It is Written

“It is written: ‘He will command his angels concerning you, and they will lift you up in their hands, so that you will not strike your foot against a stone.’” (Voice of the accuser to Jesus, citing Psalm 91)

Matthew 4:1-11

February 25, 2023, Words By: Scott Dewey, Image By: amitthakkar46

Made Flesh

Scott Dewey is a spiritual director in Denver and Romania. His Lenten reflection is prompted by a recent visit with a longtime friend who has undergone extreme abuse and trauma throughout her life, compounded by the religious trauma of scripture misuse.


Before dawn, laptop in lap, I write. Comfy, sipping. I look out on a tree.

My computer glows pixels and fonts, syntax and sentences. I make meaning. I read: Jesus is hungry. The time is long. The time is now. The desert emptiness expands to horizon and sky; then collapses inward to belly and soul.
 
Jesus hears. The way of hearing, maybe, when someone nearby opens their mouth to speak aloud? That is, when sonic waves cross a divide, vibrate membranes in the ear, and strike a nerve?
 
Or possibly Jesus hears by another more direct way, as when prompted within the hearer’s brain itself? The way of imagination, of evocative memory, of visional dreams. That is, the way I see and hear every morning from this chair, wandering alone in contemplation among the tender and terrible. I don’t know exactly how Jesus hears in this story, but I can imagine. What he hears greatly tests his soul.

● **Entries provided**
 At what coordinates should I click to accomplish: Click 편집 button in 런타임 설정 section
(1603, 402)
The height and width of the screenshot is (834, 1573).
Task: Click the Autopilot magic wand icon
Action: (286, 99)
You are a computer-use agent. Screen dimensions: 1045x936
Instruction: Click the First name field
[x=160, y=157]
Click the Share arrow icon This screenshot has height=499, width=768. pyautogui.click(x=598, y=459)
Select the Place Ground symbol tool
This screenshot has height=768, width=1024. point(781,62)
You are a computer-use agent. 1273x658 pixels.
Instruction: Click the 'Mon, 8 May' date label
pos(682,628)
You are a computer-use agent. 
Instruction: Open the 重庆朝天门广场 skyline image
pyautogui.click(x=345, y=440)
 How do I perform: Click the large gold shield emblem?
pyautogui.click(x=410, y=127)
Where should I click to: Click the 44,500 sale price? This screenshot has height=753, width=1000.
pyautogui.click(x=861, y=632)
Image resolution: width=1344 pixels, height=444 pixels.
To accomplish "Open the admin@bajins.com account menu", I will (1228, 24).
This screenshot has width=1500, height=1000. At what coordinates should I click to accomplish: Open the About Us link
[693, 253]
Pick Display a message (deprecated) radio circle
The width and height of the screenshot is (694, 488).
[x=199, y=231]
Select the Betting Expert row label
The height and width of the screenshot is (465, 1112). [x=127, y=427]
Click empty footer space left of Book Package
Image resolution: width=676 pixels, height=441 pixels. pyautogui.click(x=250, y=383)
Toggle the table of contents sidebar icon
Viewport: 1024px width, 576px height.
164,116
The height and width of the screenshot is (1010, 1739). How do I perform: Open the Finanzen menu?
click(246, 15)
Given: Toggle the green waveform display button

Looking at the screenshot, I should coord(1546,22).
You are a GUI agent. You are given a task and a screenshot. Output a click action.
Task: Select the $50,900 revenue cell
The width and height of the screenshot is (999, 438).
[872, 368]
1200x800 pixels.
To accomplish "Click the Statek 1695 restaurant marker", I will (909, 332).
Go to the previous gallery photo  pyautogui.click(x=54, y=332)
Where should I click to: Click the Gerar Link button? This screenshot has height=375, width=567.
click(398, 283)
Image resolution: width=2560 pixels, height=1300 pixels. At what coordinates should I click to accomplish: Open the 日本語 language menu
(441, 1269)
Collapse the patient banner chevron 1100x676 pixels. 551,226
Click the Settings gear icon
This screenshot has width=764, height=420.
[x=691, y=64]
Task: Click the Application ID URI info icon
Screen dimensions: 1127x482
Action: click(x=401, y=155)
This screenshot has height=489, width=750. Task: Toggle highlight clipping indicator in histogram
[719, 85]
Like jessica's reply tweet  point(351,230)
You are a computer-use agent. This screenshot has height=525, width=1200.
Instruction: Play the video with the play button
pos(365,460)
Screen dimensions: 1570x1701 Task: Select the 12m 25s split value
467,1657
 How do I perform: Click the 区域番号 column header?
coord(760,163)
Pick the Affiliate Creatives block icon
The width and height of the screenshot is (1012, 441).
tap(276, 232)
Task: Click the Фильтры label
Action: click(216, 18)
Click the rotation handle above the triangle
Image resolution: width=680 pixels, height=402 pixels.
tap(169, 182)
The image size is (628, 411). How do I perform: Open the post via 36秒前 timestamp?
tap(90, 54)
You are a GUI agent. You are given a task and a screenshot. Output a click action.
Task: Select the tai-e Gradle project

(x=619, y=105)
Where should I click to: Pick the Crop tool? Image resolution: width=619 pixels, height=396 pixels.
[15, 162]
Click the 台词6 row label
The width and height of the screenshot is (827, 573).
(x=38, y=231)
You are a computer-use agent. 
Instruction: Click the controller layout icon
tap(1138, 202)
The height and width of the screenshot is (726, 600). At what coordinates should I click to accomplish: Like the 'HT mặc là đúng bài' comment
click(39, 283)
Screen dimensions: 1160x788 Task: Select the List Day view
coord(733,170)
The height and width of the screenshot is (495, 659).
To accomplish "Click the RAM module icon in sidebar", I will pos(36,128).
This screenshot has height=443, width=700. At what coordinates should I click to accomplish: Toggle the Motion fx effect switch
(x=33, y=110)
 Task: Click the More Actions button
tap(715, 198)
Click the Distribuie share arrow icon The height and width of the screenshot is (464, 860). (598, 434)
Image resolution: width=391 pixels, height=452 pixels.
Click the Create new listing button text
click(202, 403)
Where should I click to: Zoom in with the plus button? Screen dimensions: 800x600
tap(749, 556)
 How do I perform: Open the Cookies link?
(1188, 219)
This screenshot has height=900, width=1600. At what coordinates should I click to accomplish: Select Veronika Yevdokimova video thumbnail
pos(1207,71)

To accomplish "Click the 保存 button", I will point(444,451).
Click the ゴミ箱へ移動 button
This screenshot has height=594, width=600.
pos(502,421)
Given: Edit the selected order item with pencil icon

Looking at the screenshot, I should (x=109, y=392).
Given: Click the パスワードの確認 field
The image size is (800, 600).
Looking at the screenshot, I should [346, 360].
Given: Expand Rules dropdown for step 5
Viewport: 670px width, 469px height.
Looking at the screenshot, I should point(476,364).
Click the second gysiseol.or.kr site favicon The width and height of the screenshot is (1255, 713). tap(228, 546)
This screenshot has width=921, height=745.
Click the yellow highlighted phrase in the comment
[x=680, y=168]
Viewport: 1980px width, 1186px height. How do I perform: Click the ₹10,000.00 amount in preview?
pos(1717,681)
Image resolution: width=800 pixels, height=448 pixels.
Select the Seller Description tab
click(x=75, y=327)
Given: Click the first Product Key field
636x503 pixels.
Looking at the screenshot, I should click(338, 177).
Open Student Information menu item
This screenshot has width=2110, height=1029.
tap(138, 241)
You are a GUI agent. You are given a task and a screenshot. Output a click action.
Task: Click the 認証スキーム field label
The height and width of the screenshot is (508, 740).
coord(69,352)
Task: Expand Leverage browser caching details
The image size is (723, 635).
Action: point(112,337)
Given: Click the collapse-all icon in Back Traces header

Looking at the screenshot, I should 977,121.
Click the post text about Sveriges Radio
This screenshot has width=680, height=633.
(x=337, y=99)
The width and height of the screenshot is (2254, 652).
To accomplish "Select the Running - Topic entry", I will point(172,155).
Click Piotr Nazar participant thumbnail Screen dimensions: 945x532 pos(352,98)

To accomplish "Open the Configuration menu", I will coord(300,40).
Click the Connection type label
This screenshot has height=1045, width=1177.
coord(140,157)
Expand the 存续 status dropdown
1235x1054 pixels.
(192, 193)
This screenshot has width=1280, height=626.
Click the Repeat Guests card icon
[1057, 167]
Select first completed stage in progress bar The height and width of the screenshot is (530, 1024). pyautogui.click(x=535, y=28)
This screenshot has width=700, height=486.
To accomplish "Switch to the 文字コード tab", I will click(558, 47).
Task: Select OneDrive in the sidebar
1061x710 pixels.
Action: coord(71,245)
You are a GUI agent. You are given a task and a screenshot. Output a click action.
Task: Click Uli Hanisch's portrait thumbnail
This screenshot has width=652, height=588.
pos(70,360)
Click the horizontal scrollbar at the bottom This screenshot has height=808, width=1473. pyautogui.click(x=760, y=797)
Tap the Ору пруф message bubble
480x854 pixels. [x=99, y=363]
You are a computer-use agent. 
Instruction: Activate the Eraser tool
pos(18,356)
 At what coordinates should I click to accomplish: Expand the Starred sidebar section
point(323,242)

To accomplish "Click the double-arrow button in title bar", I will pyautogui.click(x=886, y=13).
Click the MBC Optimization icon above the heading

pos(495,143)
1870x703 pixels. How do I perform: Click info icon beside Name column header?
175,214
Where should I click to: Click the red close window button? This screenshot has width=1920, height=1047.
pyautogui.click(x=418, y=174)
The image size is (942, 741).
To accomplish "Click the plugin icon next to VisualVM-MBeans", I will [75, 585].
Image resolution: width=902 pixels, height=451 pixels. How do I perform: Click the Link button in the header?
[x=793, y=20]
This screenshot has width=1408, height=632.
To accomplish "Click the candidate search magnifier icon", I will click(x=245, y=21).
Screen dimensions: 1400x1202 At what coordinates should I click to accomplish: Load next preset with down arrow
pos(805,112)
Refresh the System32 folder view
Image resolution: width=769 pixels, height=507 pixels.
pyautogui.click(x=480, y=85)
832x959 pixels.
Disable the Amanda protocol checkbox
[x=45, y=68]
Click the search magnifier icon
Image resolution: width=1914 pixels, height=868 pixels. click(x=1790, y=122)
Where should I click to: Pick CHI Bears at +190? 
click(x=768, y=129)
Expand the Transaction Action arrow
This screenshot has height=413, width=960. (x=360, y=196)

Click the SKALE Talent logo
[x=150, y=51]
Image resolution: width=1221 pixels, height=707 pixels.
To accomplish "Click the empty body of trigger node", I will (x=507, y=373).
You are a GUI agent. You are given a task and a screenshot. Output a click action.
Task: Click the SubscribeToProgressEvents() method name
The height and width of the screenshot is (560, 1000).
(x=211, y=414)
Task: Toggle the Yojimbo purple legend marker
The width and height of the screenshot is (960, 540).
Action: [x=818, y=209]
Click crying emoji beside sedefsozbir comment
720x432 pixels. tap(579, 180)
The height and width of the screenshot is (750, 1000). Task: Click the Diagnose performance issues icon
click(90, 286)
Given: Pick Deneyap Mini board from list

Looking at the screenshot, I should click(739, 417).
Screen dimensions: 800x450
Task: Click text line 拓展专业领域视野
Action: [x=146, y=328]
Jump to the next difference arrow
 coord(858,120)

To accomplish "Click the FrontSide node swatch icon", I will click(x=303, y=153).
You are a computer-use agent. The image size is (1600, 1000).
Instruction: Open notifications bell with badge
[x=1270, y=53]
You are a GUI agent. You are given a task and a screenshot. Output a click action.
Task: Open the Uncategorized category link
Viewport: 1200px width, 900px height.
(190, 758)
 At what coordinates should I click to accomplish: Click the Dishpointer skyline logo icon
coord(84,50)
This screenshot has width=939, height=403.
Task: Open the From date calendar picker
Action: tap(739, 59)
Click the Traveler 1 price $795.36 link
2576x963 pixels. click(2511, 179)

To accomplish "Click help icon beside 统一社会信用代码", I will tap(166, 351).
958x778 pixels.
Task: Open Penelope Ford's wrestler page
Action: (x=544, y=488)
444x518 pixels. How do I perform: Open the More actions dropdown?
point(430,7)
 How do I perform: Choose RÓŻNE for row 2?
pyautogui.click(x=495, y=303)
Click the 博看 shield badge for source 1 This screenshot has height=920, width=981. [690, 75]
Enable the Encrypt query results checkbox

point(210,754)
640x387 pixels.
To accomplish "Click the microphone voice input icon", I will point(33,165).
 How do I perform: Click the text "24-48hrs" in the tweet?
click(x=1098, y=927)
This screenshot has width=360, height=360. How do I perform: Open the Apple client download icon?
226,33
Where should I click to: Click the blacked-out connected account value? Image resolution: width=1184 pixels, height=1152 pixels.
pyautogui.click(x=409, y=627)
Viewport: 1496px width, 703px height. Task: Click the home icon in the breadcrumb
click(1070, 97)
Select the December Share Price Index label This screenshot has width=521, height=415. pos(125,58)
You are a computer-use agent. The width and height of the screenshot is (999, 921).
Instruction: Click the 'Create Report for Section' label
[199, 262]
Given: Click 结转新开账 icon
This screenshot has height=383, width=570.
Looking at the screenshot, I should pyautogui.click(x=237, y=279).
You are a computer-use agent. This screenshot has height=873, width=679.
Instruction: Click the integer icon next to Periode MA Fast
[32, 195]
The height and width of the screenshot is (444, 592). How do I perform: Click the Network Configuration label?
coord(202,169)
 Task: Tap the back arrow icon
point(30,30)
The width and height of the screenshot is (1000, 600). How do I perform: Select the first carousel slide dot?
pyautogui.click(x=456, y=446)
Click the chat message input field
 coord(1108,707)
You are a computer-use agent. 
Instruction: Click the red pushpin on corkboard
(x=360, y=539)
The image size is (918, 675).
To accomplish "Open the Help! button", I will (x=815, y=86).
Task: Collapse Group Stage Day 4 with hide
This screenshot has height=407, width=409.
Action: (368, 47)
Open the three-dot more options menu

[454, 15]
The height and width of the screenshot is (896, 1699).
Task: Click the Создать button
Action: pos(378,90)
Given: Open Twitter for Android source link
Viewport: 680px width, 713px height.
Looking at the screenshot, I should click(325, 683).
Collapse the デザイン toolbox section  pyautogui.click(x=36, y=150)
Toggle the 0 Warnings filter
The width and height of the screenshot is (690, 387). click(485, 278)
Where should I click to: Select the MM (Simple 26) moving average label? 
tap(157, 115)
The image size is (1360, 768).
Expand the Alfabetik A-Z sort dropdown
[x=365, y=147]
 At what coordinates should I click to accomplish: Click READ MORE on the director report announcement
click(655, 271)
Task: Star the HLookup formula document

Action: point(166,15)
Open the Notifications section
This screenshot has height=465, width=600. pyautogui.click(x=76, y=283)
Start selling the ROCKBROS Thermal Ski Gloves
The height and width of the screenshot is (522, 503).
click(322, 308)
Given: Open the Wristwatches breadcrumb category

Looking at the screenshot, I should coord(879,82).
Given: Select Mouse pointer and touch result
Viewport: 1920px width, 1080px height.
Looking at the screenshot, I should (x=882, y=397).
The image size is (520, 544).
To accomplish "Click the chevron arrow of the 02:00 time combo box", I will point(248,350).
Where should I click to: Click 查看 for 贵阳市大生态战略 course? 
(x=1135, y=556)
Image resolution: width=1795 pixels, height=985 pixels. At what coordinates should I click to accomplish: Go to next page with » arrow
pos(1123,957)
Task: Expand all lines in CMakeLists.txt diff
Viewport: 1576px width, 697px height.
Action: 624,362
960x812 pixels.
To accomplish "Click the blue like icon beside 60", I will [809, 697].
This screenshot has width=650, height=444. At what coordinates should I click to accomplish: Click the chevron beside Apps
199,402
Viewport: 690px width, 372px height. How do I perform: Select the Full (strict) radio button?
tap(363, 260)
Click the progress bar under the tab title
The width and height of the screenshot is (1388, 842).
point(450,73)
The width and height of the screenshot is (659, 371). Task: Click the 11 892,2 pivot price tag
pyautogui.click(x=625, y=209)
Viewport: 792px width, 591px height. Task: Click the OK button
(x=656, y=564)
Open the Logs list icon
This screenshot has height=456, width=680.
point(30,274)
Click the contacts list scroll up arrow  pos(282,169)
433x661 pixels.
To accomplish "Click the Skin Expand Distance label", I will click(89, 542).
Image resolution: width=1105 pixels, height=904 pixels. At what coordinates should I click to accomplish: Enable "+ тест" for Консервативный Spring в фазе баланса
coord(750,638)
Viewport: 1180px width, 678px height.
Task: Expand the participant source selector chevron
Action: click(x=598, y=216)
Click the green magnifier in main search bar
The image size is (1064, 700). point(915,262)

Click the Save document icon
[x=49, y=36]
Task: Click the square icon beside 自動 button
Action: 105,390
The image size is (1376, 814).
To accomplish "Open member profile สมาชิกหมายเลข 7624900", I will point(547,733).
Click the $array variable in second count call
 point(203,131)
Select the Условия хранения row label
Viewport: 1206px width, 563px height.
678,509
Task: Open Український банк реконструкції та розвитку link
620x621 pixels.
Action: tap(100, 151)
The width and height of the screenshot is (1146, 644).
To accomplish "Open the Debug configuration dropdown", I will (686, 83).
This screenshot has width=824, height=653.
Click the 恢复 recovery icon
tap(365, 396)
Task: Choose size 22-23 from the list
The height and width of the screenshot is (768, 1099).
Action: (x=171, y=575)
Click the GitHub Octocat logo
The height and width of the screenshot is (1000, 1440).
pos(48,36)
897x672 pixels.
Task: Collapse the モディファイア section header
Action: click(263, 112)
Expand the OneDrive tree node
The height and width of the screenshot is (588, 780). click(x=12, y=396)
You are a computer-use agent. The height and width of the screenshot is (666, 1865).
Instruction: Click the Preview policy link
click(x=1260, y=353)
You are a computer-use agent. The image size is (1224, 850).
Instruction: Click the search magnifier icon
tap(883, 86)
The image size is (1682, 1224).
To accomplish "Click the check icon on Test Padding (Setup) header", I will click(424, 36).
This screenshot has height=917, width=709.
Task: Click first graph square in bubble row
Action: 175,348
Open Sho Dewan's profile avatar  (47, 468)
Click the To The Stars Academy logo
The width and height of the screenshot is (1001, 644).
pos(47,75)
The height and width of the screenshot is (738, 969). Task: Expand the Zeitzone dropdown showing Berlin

● **Task objective**
Reproduce the stretch of the Lenten reflection from "February 25, 2023, Words" through "strike a nerve?". The items have nothing to do with the Lenten reflection.

● **Solution to this task**
February 25, 2023, Words By: Scott Dewey, Image By: amitthakkar46

Made Flesh

Scott Dewey is a spiritual director in Denver and Romania. His Lenten reflection is prompted by a recent visit with a longtime friend who has undergone extreme abuse and trauma throughout her life, compounded by the religious trauma of scripture misuse.


Before dawn, laptop in lap, I write. Comfy, sipping. I look out on a tree.

My computer glows pixels and fonts, syntax and sentences. I make meaning. I read: Jesus is hungry. The time is long. The time is now. The desert emptiness expands to horizon and sky; then collapses inward to belly and soul.
 
Jesus hears. The way of hearing, maybe, when someone nearby opens their mouth to speak aloud? That is, when sonic waves cross a divide, vibrate membranes in the ear, and strike a nerve?